Homering in his first at-bat of the day, Sanchez helped back a second straight terrific outing by Masahiro Tanaka, who threw seven shutout innings, in a 5-0 victory over the Mariners in front 41,536 at Safeco Field.
The victory gave the Yankees (65-61) a series win over the Mariners (68-58), a 4-2 record on this trip out west, and sent them into Thursday's off day feeling very much in the thick of the AL wild-card race though, at the moment, still a bit of longshot.
Of course, if the 23-year-old Sanchez keeps this up, who knows what might be possible?
The rookie catcher, who entered the day with a .517/.588/.1.207 slash line, with six homers and nine RBIs, in his previous eight games, went 2-for-3. The Mariners were so fearful of Sanchez, they intentionally walked him twice.
The first was in the seventh with Brett Gardner on second and one out, leading to an RBI single by Mark Teixeira that made it 4-0.
It happened again with runners at second and third and none out in the ninth, leading to Starlin Castro's one-out sacrifice fly to make it 5-0.
Sanchez destroyed the first pitch he saw from Hisashi Iwakuma, an 86-mph fastball, and sent it into halfway up the second deck in left, and later doubled. It marked his ninth home runs in his last 44 at-bats and gave Tanaka 1-0 lead.
Tanaka, coming off 7 2/3 shutout innings last Friday in Anaheim, was hit harder than in that outing, but was every bit as effective.
The right-hander, in improving to 11-4 with a 3.11 ERA, allowed six hits. He walked one and struck out five.
Two more rookies teamed up in the second to give the Yankees a 2-0 lead.
Tyler Austin snapped a 0-for-16 skid in the inning with an RBI single, driving in Aaron Judge, who was hit by a pitch with one out and went to second on a single by Aaron Hicks (Hicks improved to 6-for-11 on the trip).
In the bottom of the first Judge, the right-fielder, threw out Robinson Cano at second trying to stretch a single into a double.
The Mariners were mere feet from tying it in the bottom of the second but instead came up empty.
Adam Lind singled with one out and Leonys Martin followed by stinging one to deep right. The ball landed three-quarters of the way up the wall, which put runners at the corners. Tanaka, after Martin stole second, got Shawn O'Malley to ground into a 1-3 force play, then got Chris Ianetta to ground to short.
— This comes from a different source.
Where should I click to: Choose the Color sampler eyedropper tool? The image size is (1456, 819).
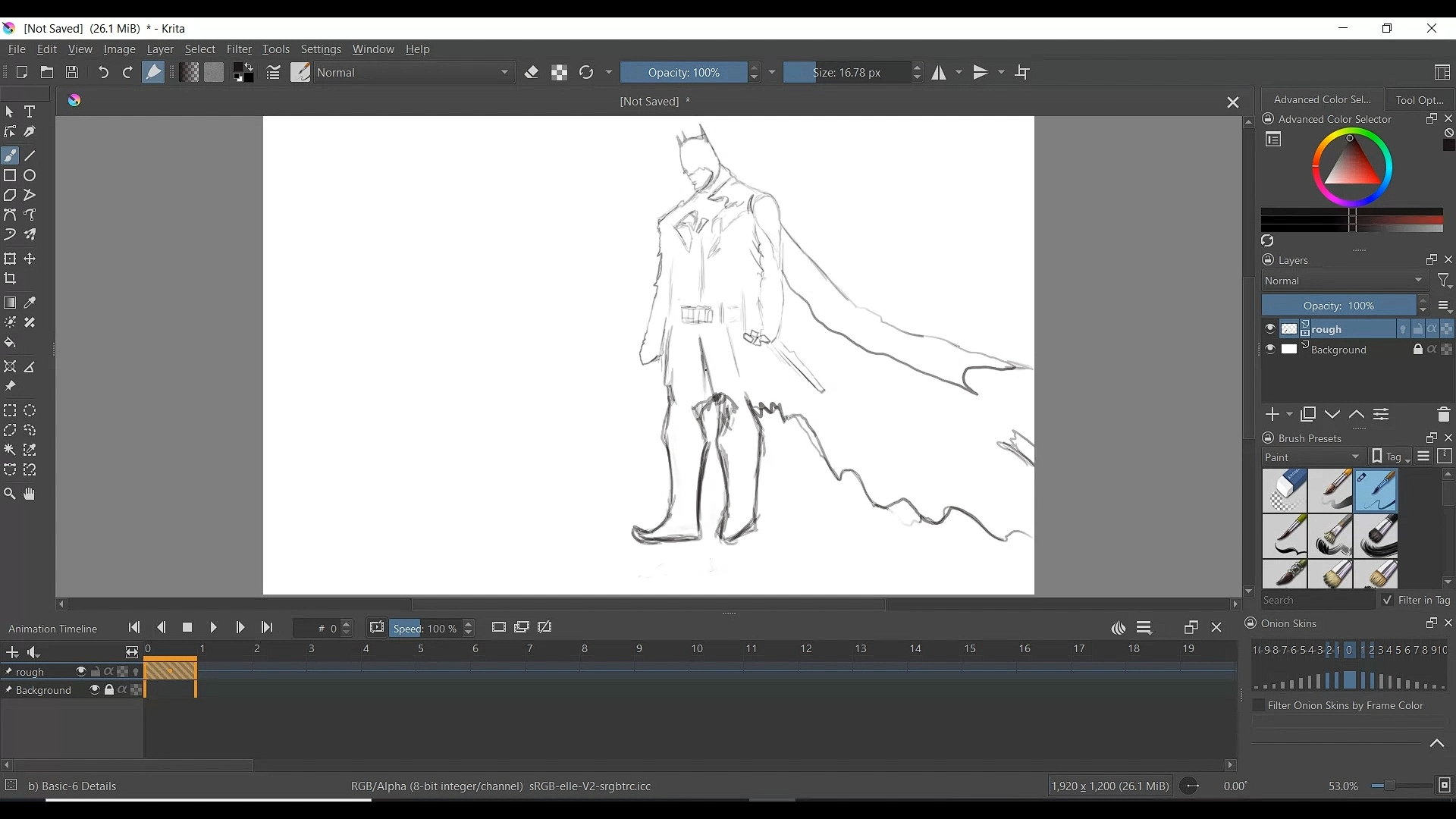tap(30, 303)
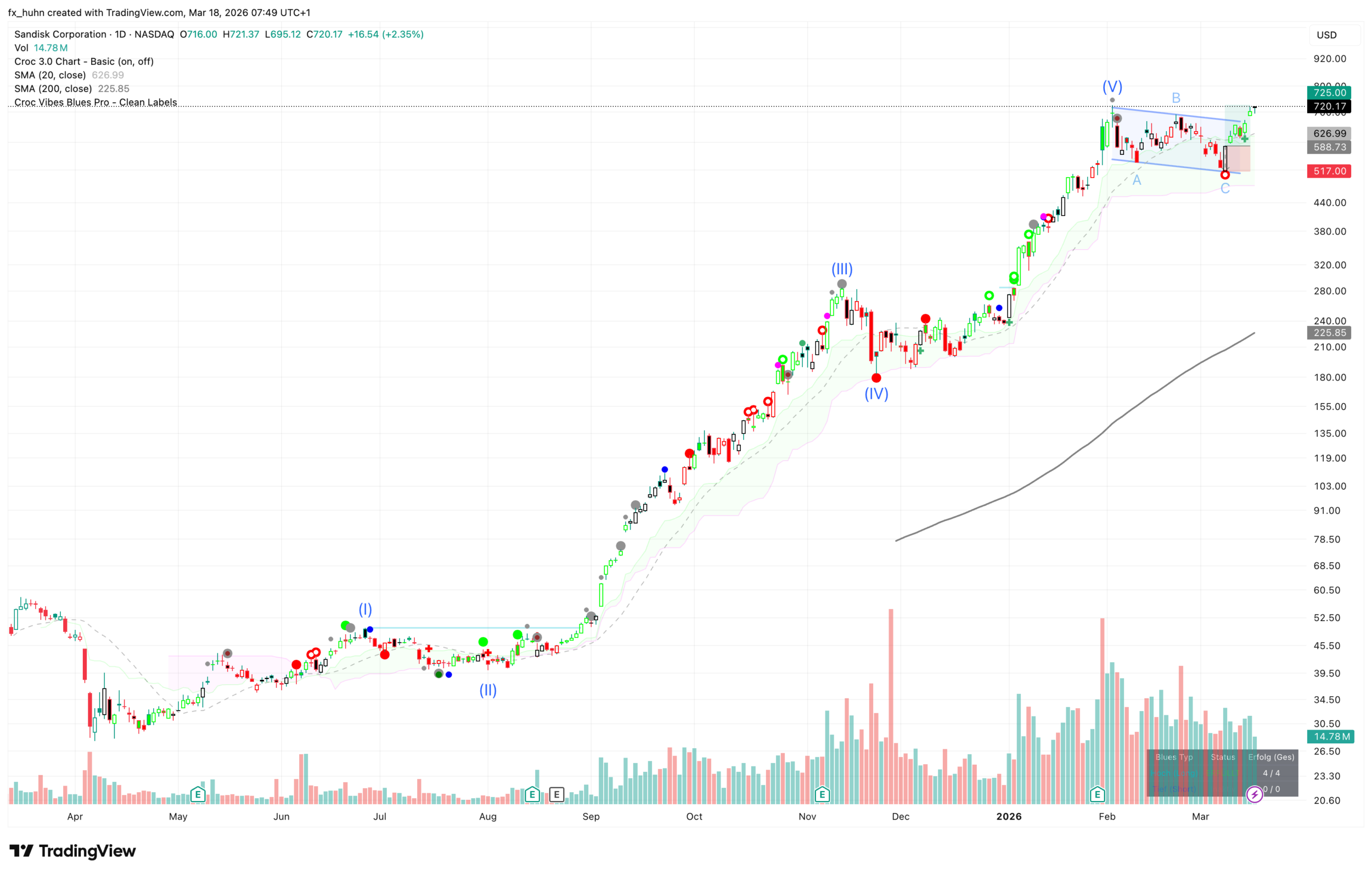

The Yankees added on in the fourth. Hicks singled to left and reached second when Austin grounded to third and O'Malley, the third baseman, tried to force the lead runner at second and was called safe. Ronald Torreyes improved to 9-for-14 on the trip with a single to left, loading the bases, and Gardner's sacrifice fly to right made it 3-0.
Tyler Clippard replaced Tanaka for the eighth but when two batters reached with two outs, Girardi took no chances.
He brought on Dellin Betances to face pinch hitter Mike Zunino, who struck out. Betances walked a batter with one out in a scoreless ninth.